Passage shown =>
-- Begin --
Proposed Changes Review Queue

Review Queue

It finally happened. We're still working through a bunch of little bugs, so keep the reports/upvotes coming. Looks like it's working for many people though, see if you can spot when we soft-launched it.

An item

The old proposed changes interface has been replaced with a review queue. Old links still work, and proposed changes are still surfaced on tag dashboards.

There are also limited filtering options (just tags for now).

Filtering in review queues

Contributor Tracking For New Reputation

The new reputation system announced last time hasn't shipped yet (more on that below), but an integral part of it is running in the background: calculating the new contributor levels.

For any topic, you can go to /documentation/contributors/topic/{id} (and for any example, go to /documentation/contributors/example/{id}) and you'll see a page like this:

Contributor breakdown
example link

This page was originally for debugging purposes (there are no links to it anywhere), but has been made publicly accessible to aid in bug reports and discussion in preparation for the new rep system.

Planned Changes

We're going to be moving a little slower than usual in the coming week or so due to a number of team members being on vacation, however...

Focus Section

Focus is still coming - work can proceed now that the proposed changes review queue has shipped.

Topic Outline

Likewise, still coming.
-- End --
Items listed in a dataset
-- Begin --
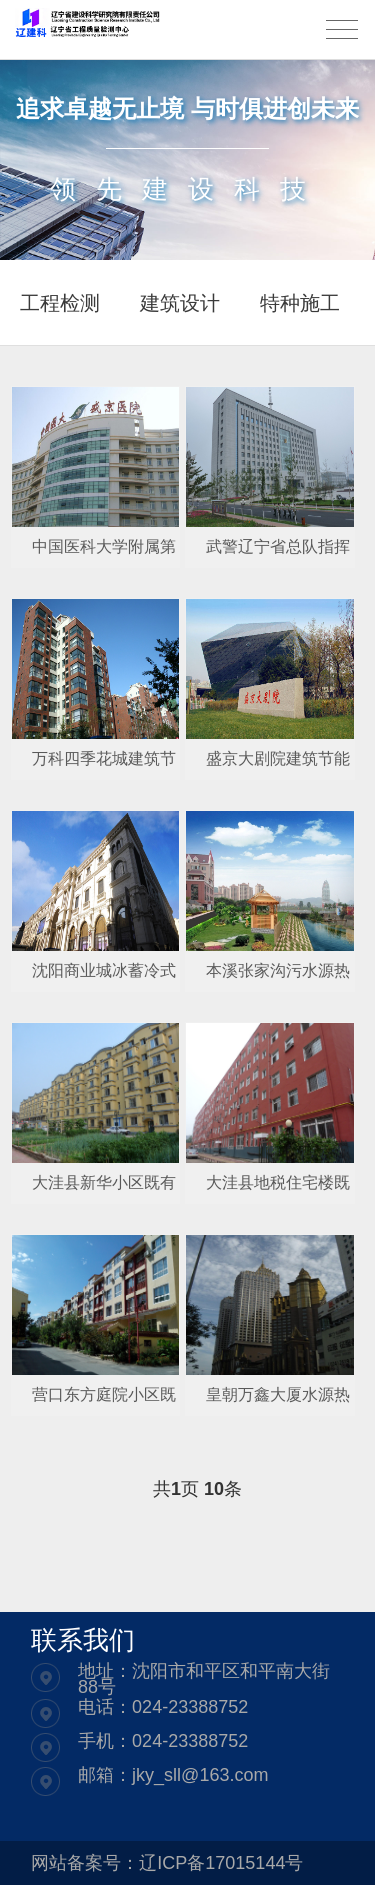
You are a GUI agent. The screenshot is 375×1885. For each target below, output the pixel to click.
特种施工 (300, 303)
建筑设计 (180, 303)
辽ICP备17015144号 (221, 1863)
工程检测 (60, 303)
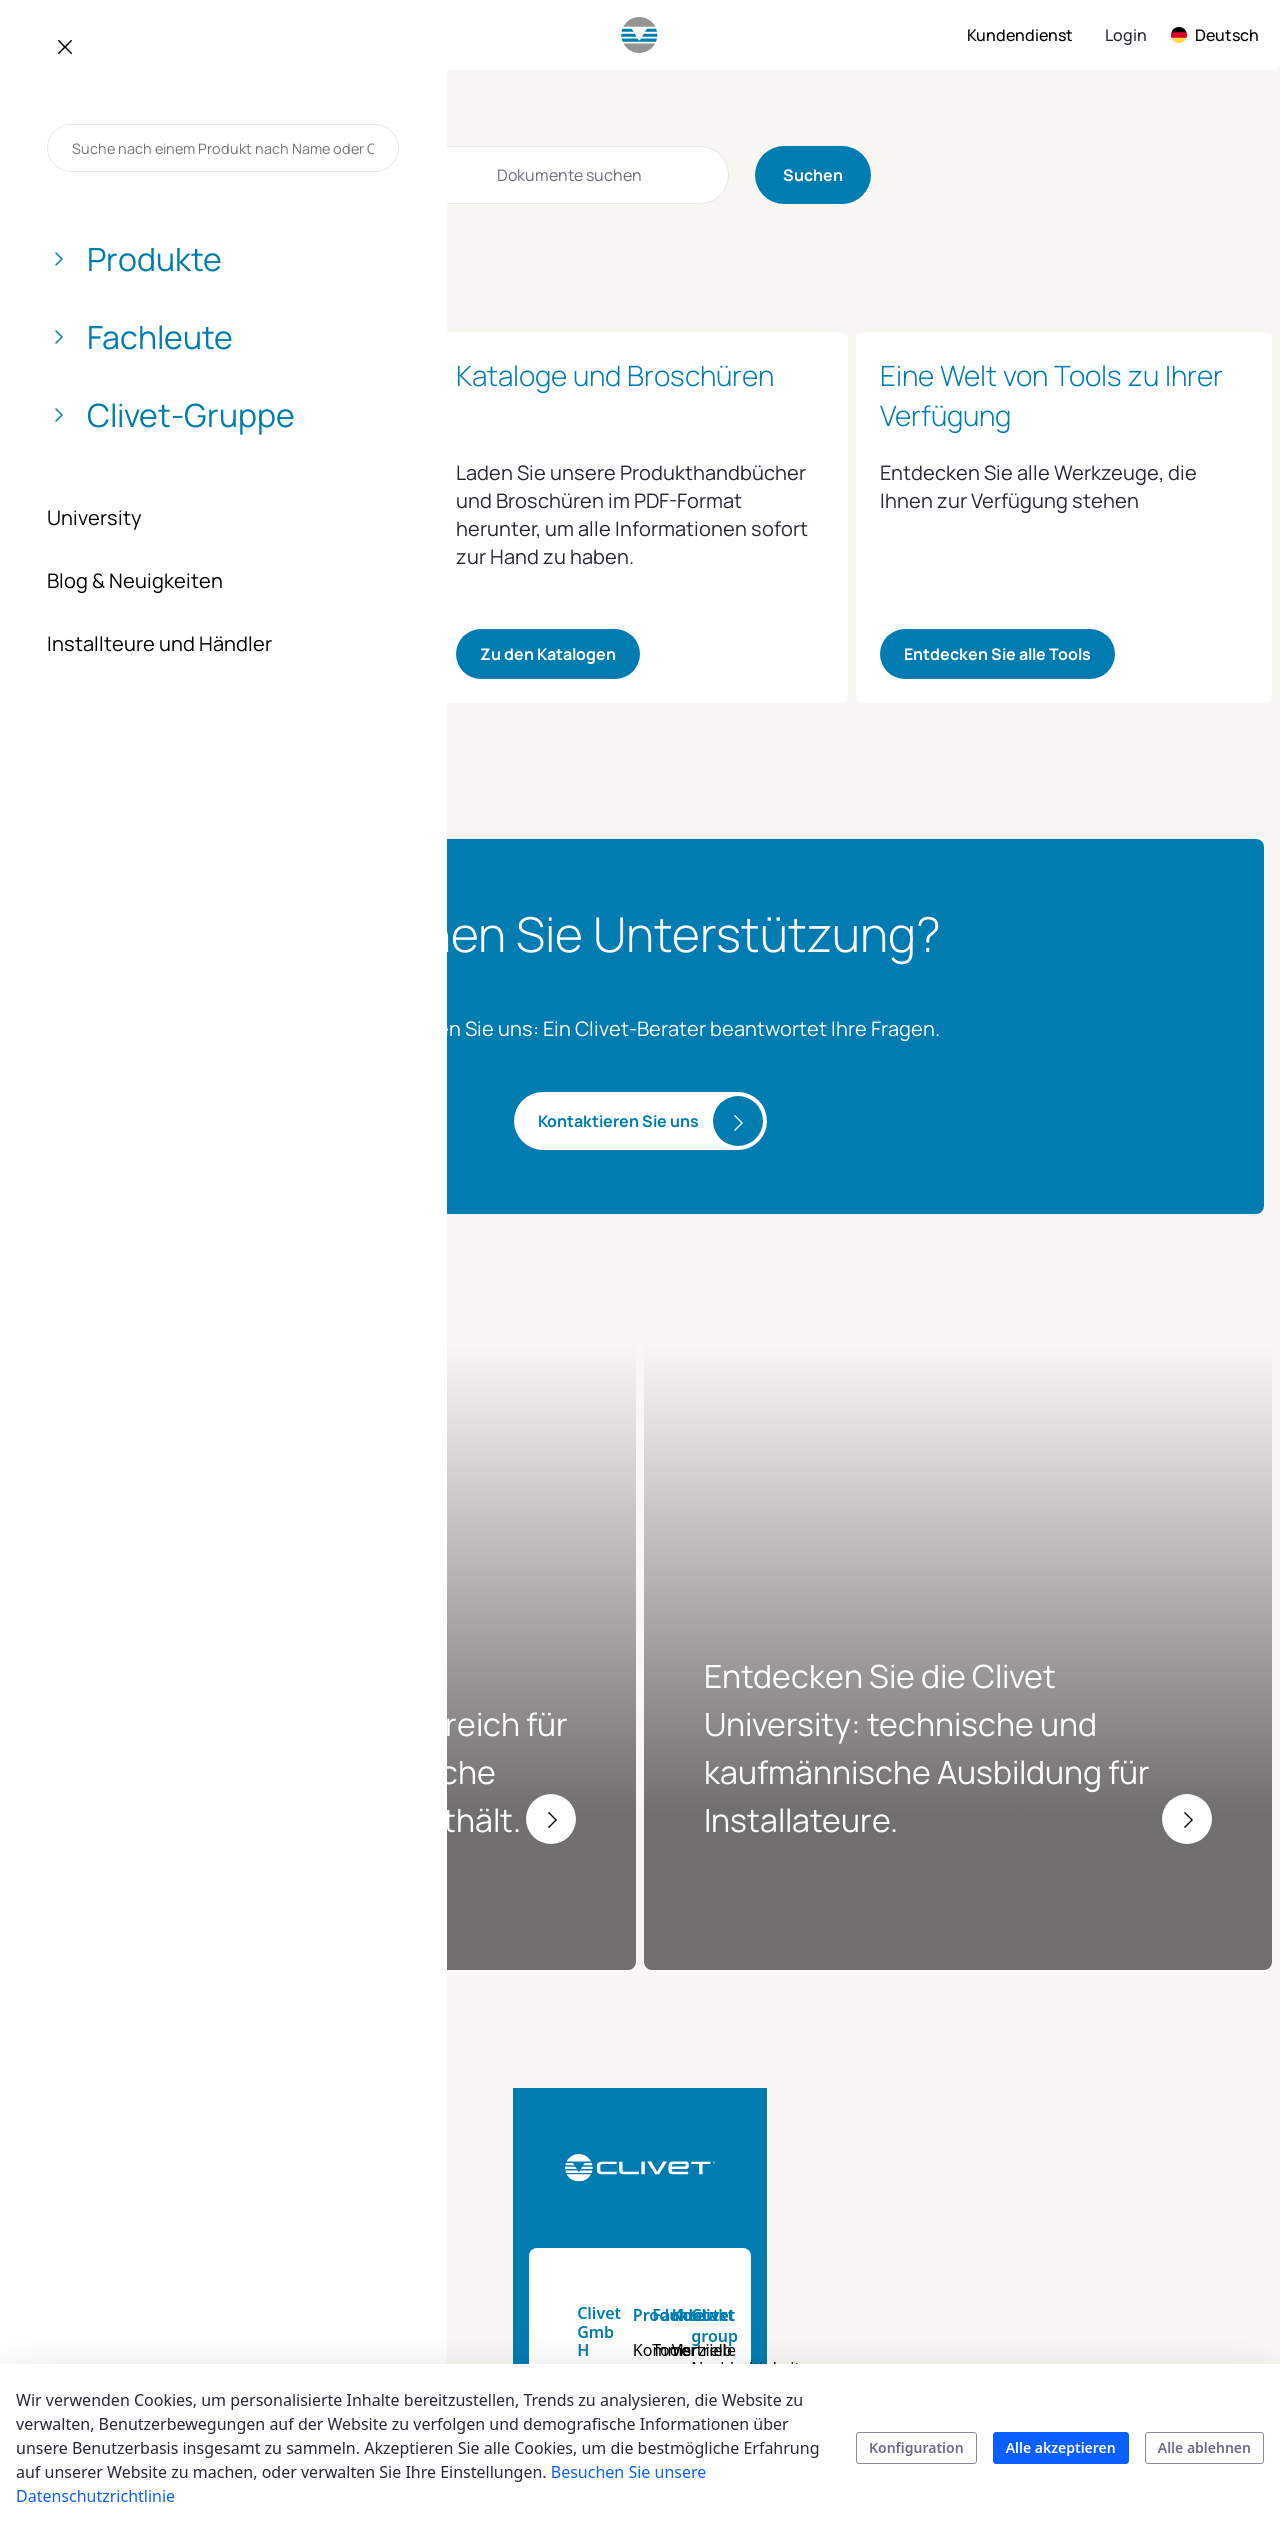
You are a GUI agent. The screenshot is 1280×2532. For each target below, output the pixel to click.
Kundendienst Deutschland (938, 2185)
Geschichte (1096, 2209)
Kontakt (917, 2102)
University (753, 2293)
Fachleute (754, 2102)
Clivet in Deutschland (1134, 2353)
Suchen (813, 175)
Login (1126, 35)
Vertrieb (916, 2137)
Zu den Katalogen (548, 654)
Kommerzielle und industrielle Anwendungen (615, 2161)
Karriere (1085, 2317)
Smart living (592, 2221)
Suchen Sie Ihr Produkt (600, 2329)
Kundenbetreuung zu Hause (965, 2245)
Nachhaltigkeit (1109, 2137)
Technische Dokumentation (775, 2209)
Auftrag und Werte (1124, 2173)
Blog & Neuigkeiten (1128, 2245)
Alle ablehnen (1204, 2447)
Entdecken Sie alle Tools (997, 654)
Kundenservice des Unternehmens (956, 2305)
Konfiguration (916, 2447)
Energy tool (759, 2257)
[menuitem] (124, 35)
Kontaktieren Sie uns (618, 1121)
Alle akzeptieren (1061, 2447)
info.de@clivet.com (135, 2234)
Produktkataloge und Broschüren (626, 2269)
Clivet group (1102, 2102)
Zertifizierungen (1115, 2281)
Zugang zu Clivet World (145, 654)
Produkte (583, 2102)
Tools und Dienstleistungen (779, 2149)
-- End --
Written task => Write out the update notes starting with "Contributor Tracking For" and going on through "on vacation, however...", swapping "debugging purposes" for "internal testing". These rows come from a separate source.

Exercise answer =>
Contributor Tracking For New Reputation

The new reputation system announced last time hasn't shipped yet (more on that below), but an integral part of it is running in the background: calculating the new contributor levels.

For any topic, you can go to /documentation/contributors/topic/{id} (and for any example, go to /documentation/contributors/example/{id}) and you'll see a page like this:

Contributor breakdown
example link

This page was originally for internal testing (there are no links to it anywhere), but has been made publicly accessible to aid in bug reports and discussion in preparation for the new rep system.

Planned Changes

We're going to be moving a little slower than usual in the coming week or so due to a number of team members being on vacation, however...